EXERCISE DETAILS:
Give back all of the data verbatim.

AVAILABLE DATA START

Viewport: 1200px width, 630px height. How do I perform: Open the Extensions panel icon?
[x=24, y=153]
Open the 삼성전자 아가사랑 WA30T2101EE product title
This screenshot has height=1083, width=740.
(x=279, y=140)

AVAILABLE DATA END

OUTPUT FOR THIS EXERCISE:
Viewport: 1200px width, 630px height. How do I perform: Open the Extensions panel icon?
[x=24, y=153]
Open the 삼성전자 아가사랑 WA30T2101EE product title
This screenshot has height=1083, width=740.
(x=279, y=140)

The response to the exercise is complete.